Work to be completed =>
Omit the pictures. Print each entry below exactly.

Material to process =>
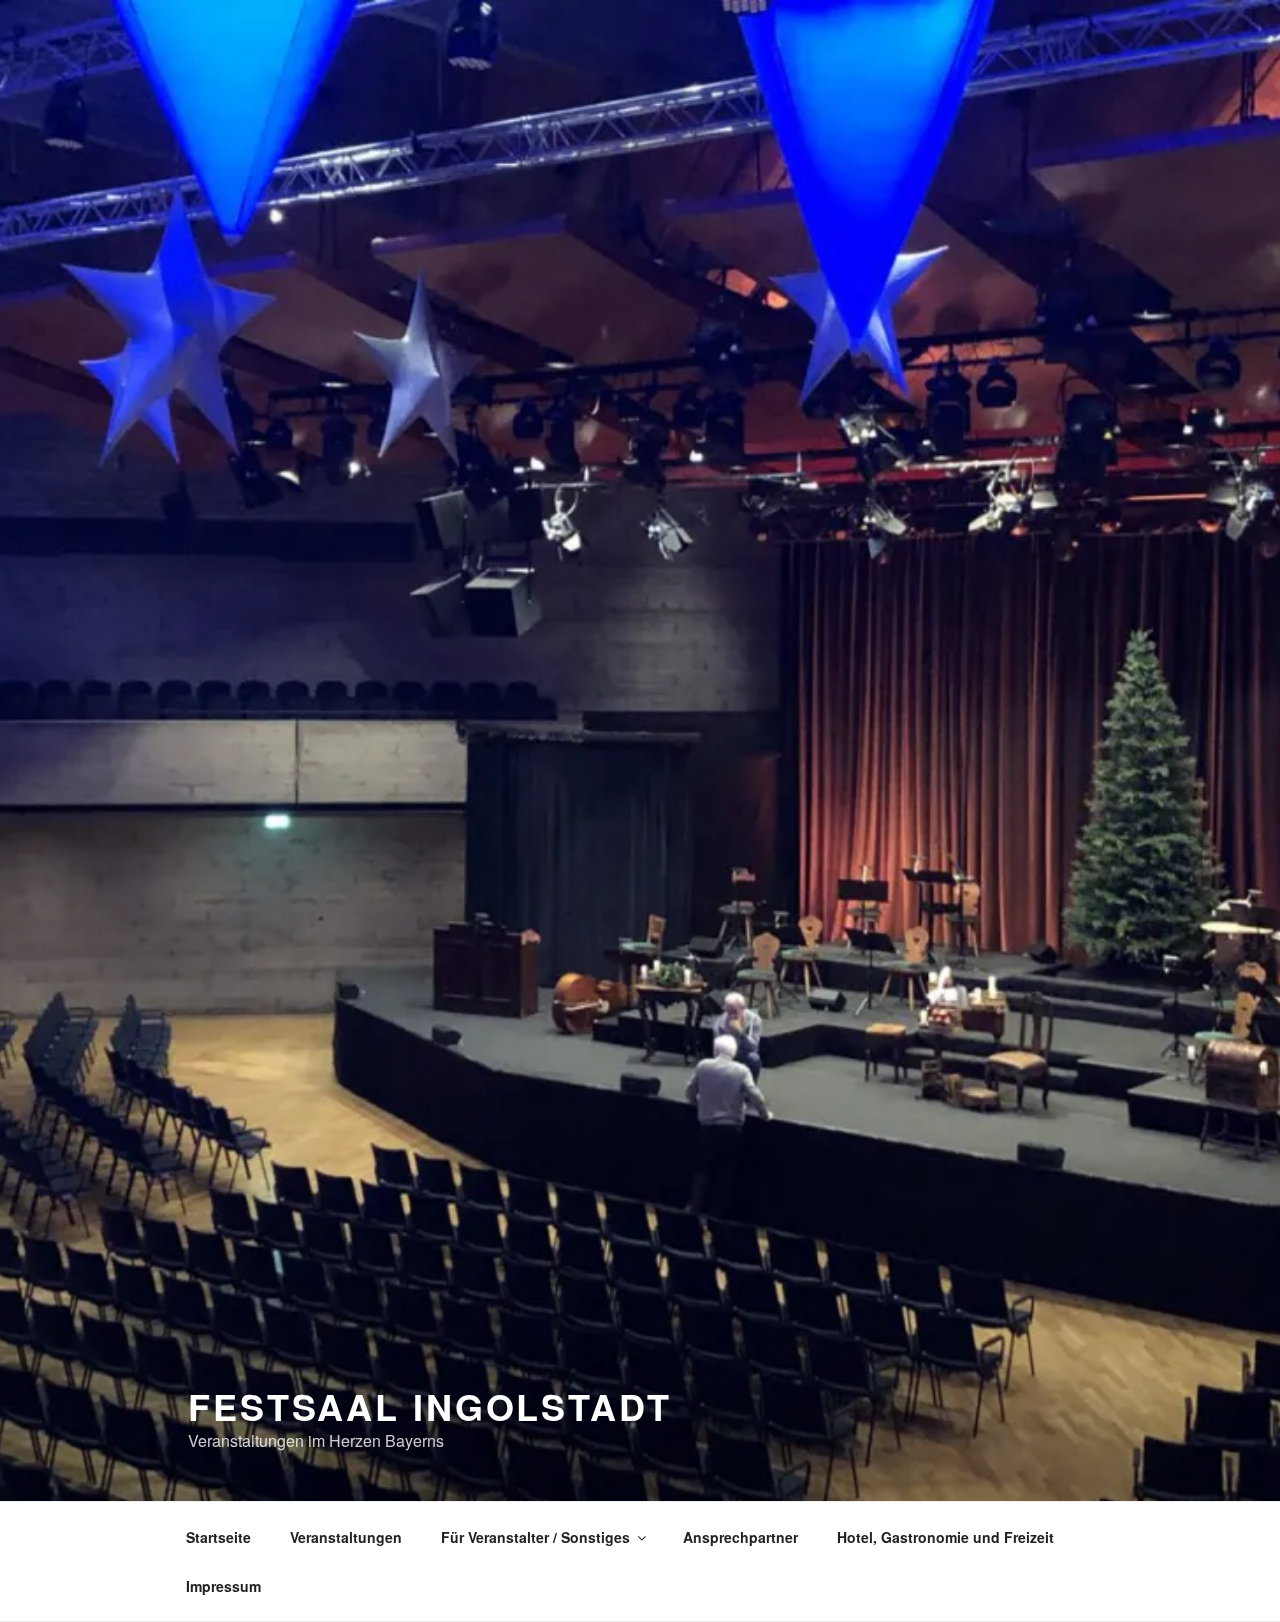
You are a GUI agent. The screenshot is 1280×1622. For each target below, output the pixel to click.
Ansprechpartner (740, 1537)
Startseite (218, 1537)
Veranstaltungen (346, 1537)
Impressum (223, 1586)
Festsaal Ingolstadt (430, 1406)
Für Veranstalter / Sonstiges (535, 1537)
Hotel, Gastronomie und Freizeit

Expected answer =>
You are a GUI agent. The screenshot is 1280×1622. For each target below, output the pixel to click.
Ansprechpartner (740, 1537)
Startseite (218, 1537)
Veranstaltungen (346, 1537)
Impressum (223, 1586)
Festsaal Ingolstadt (430, 1406)
Für Veranstalter / Sonstiges (535, 1537)
Hotel, Gastronomie und Freizeit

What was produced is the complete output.